The main difference between being a pet lover and a pet parent is while you can love pets without owning one, you can’t own one without loving them. Some people who proudly proclaim themselves to be pet lovers are not currently able to own a dog or cat due to their own unique set of circumstances. This does not lessen their joy when encountering adorable kitten videos or coming across the opportunity to cuddle a playful puppy when out on a walk. The pet lover still indulges their affection for pets as often as possible; they simply are unable to take the next step to ownership at this time, choosing to live vicariously through pet parents they know.

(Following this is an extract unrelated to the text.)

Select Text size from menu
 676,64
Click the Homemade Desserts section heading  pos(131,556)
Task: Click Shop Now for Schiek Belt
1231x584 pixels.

By comparison, pet parents are those who have made the decision to add a pet to their home. With that pet comes an added layer of responsibility; the commitment to love and care for that pet for the entirety of its life. The pet owner experiences the joys of owning a dog or cat but must also deal with the loss when that animal reaches its senior years and succumbs to illness and later death. Though the pain of this loss seems unbearable, the pet parent believes the grief pales in comparison to the rich rewards of having known and loved their pet for the length of their journey upon the earth.
Are you a pet lover thinking you might like to take the plunge to becoming a pet parent? Here are some key differences between the two roles:
1Pet lovers don’t have personal space issues; pet parents do.
While pet lovers enjoy kisses and cuddles from every dog or cat they meet, they don’t suffer the same personal space issues reserved for pet parents. When a pet lover climbs into bed at night, they can stretch out with the full assurance that the entirety of the bed is theirs to enjoy. Nor do pet lovers have to contort their bodies into Houdini like positions to find a perch on their favorite chair due to Fifi’s insistence that she rest in just the right spot. Pet parents are quite used to their pets not only disregarding the rules for personal space but also remaining blissfully ignorant of which body parts they bruise in their quest for comfort.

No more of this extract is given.